§ STATED TASK: Can you copy out the material below word for word, keeping every line?

* start DATA TO PROCESS *

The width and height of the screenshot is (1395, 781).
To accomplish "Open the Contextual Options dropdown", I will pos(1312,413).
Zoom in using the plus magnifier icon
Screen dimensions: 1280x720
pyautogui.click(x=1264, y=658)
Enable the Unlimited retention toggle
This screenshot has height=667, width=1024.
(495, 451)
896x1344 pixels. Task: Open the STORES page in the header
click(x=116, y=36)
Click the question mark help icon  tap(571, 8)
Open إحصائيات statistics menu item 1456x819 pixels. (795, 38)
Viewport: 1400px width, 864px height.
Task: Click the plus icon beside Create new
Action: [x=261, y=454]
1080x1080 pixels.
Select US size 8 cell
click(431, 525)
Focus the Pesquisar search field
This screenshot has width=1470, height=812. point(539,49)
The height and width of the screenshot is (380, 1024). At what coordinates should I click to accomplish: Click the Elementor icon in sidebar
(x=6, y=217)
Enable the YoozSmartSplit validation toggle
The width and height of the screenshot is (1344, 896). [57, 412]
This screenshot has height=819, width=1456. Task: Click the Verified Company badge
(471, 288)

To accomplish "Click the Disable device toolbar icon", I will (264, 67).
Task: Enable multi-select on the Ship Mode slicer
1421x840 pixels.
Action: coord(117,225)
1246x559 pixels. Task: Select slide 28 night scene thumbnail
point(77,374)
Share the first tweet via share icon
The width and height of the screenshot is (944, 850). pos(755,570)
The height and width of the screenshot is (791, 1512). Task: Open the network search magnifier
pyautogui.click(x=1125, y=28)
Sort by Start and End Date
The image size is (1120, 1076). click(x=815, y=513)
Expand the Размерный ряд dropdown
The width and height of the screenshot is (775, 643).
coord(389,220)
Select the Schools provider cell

* end DATA TO PROCESS *

§ FULL SOLUTION:
The width and height of the screenshot is (1395, 781).
To accomplish "Open the Contextual Options dropdown", I will pos(1312,413).
Zoom in using the plus magnifier icon
Screen dimensions: 1280x720
pyautogui.click(x=1264, y=658)
Enable the Unlimited retention toggle
This screenshot has height=667, width=1024.
(495, 451)
896x1344 pixels. Task: Open the STORES page in the header
click(x=116, y=36)
Click the question mark help icon  tap(571, 8)
Open إحصائيات statistics menu item 1456x819 pixels. (795, 38)
Viewport: 1400px width, 864px height.
Task: Click the plus icon beside Create new
Action: [x=261, y=454]
1080x1080 pixels.
Select US size 8 cell
click(431, 525)
Focus the Pesquisar search field
This screenshot has width=1470, height=812. point(539,49)
The height and width of the screenshot is (380, 1024). At what coordinates should I click to accomplish: Click the Elementor icon in sidebar
(x=6, y=217)
Enable the YoozSmartSplit validation toggle
The width and height of the screenshot is (1344, 896). [57, 412]
This screenshot has height=819, width=1456. Task: Click the Verified Company badge
(471, 288)

To accomplish "Click the Disable device toolbar icon", I will (264, 67).
Task: Enable multi-select on the Ship Mode slicer
1421x840 pixels.
Action: coord(117,225)
1246x559 pixels. Task: Select slide 28 night scene thumbnail
point(77,374)
Share the first tweet via share icon
The width and height of the screenshot is (944, 850). pos(755,570)
The height and width of the screenshot is (791, 1512). Task: Open the network search magnifier
pyautogui.click(x=1125, y=28)
Sort by Start and End Date
The image size is (1120, 1076). click(x=815, y=513)
Expand the Размерный ряд dropdown
The width and height of the screenshot is (775, 643).
coord(389,220)
Select the Schools provider cell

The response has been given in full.